What’s a ‘bawn’?

Reading time: Less than 1 minute

Increase your vocabulary and you’ll make your writing much more precise. That’s why I provide a word of the week. Today’s word: bawn

When I read the book The Innocents by Newfoundland writer Michael Crummey, I sometimes felt as though I was reading a work written simultaneously in two languages. So many interesting and unfamiliar words.

Another one I uncovered was the noun bawn. Here is how Crummy used it:

She stayed close to the bawn all day with an eye on the weather piling the fish into yaffles against a shower of rain or the sear of too much sun.

bawn is an enclosure — usually of mud or stone — about a farmhouse or castle in Ireland.
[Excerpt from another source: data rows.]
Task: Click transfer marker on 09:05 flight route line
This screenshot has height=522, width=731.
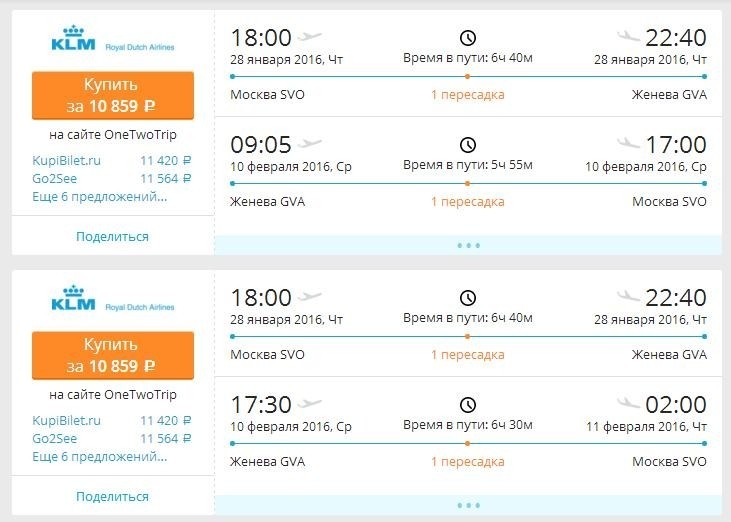Action: pos(468,184)
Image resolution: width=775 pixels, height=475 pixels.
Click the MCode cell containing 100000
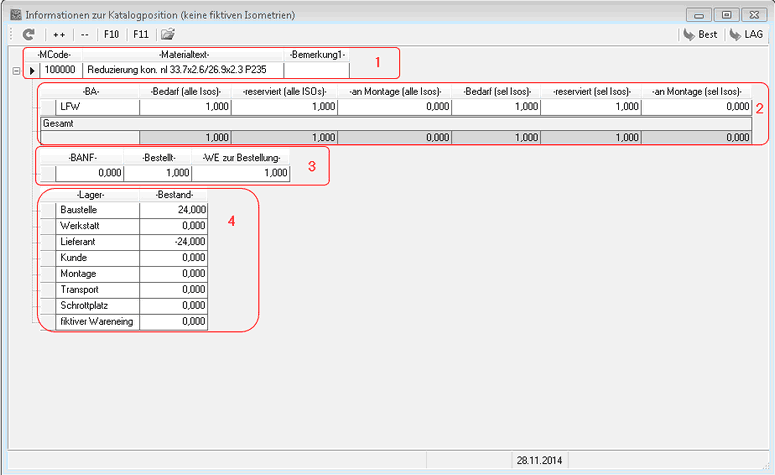click(x=61, y=71)
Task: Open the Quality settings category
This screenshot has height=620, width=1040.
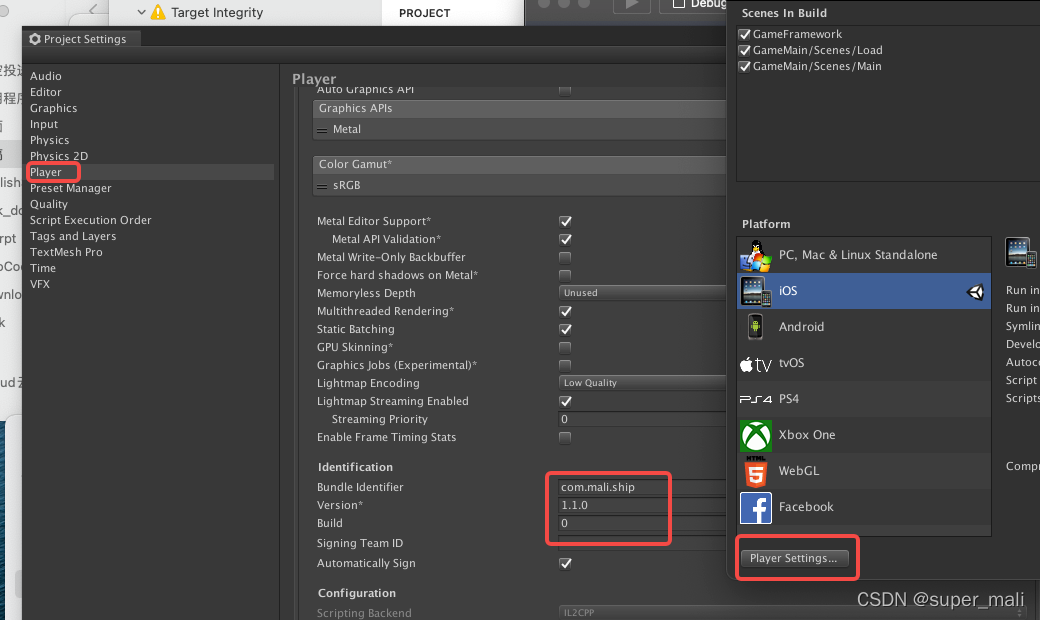Action: coord(48,204)
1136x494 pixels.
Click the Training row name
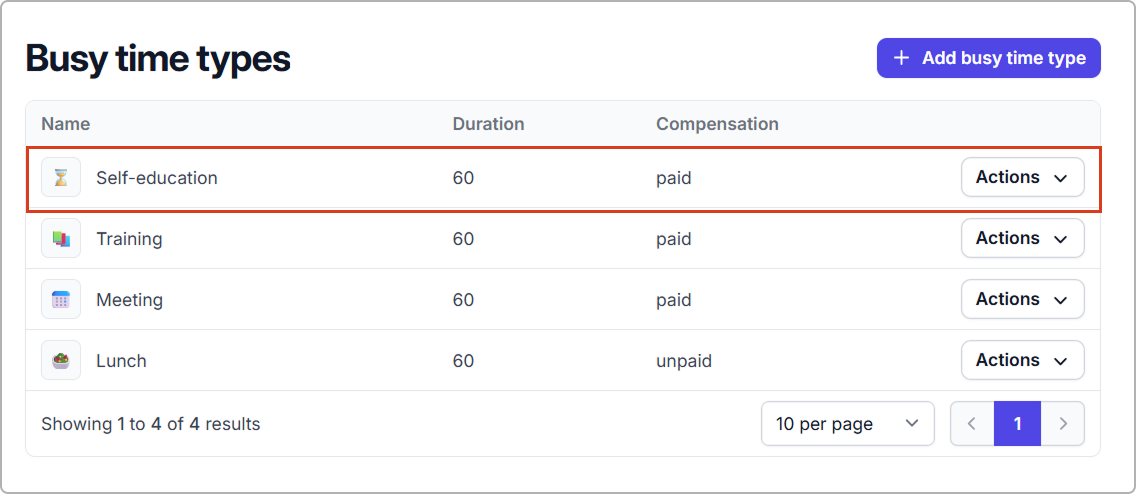pyautogui.click(x=129, y=239)

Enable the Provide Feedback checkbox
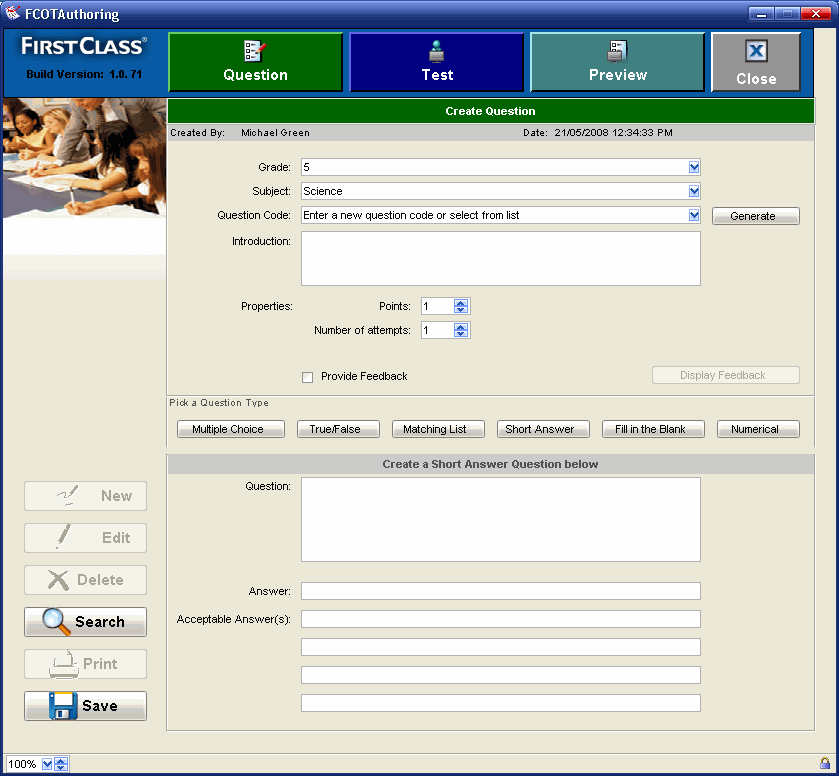(308, 377)
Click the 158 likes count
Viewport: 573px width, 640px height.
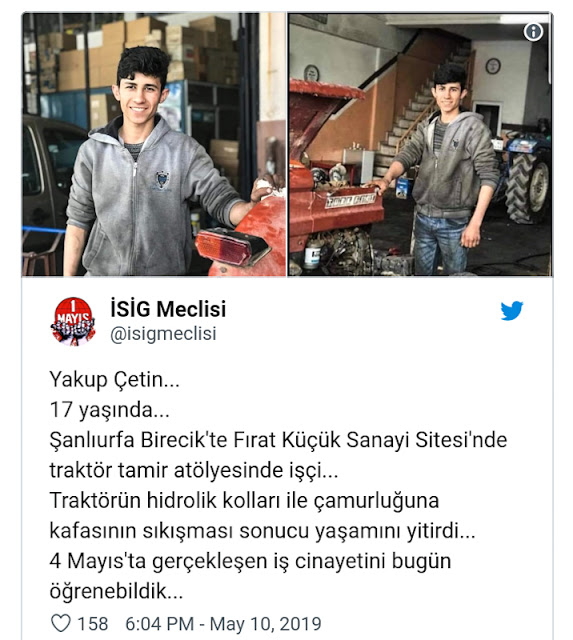[x=93, y=624]
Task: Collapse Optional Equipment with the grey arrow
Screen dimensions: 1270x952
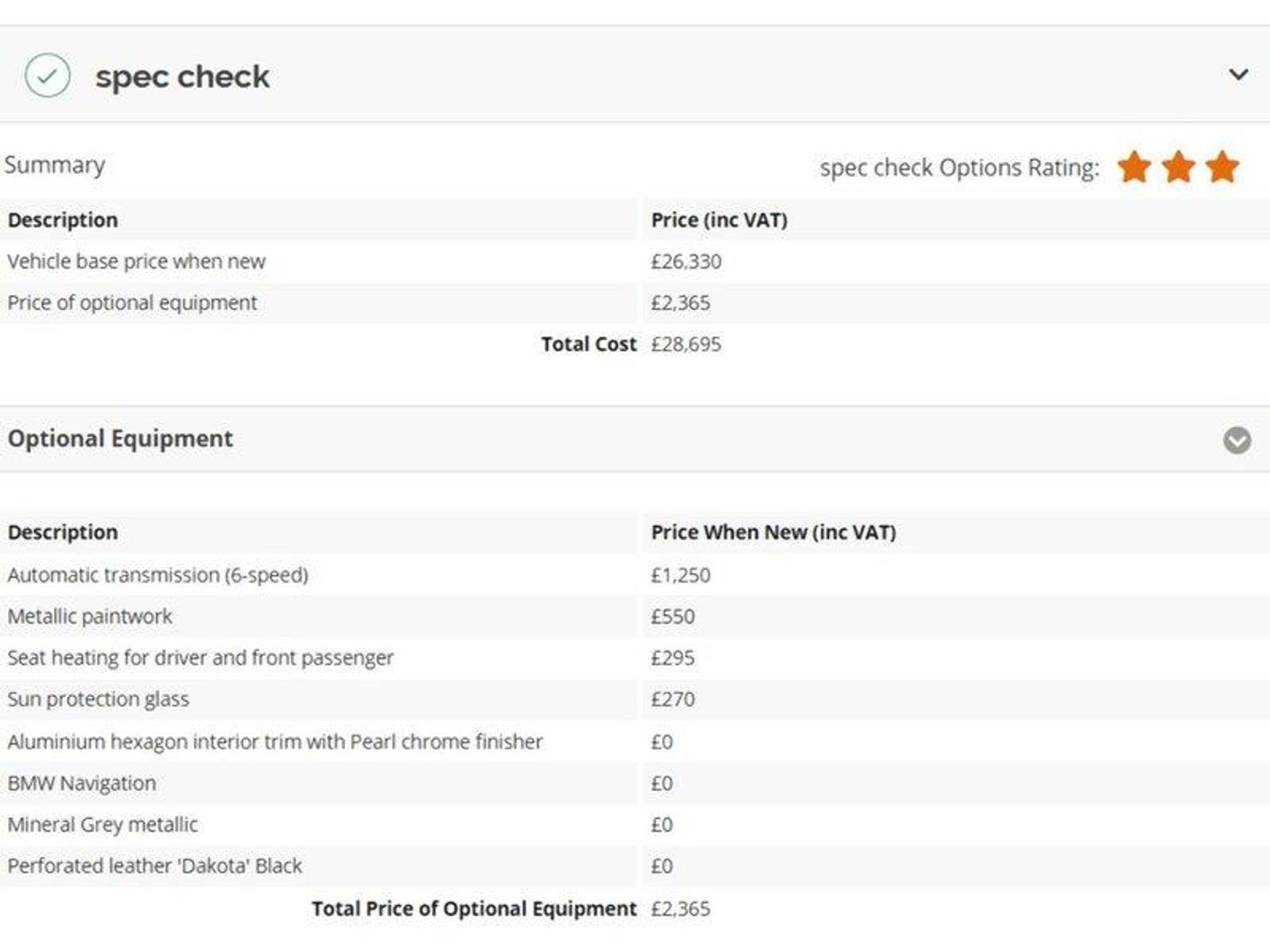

It comes from the Irish Gaelic word badhún, meaning enclosure or bulwark. The Gaelic word for “cow” is  and its plural is ba and the one for “stronghold, enclosure” is dún.

The original purpose of bawns was to protect cattle from attack. They included trenches that were often strengthened with stakes or hedges. Over time, these were gradually replaced by walls. The name then was used for the walls that were built around tower houses.

The photo at the top of this post shows Ross Castle in County Kerry, Ireland, with its bawn surrounding the building.

And in case you were wondering, the word yaffle typically means a green parrot. But, here, it is a Newfoundland term used to describe an armload of sticks or fish.

An earlier version of this post first appeared on my blog on Nov. 13/29.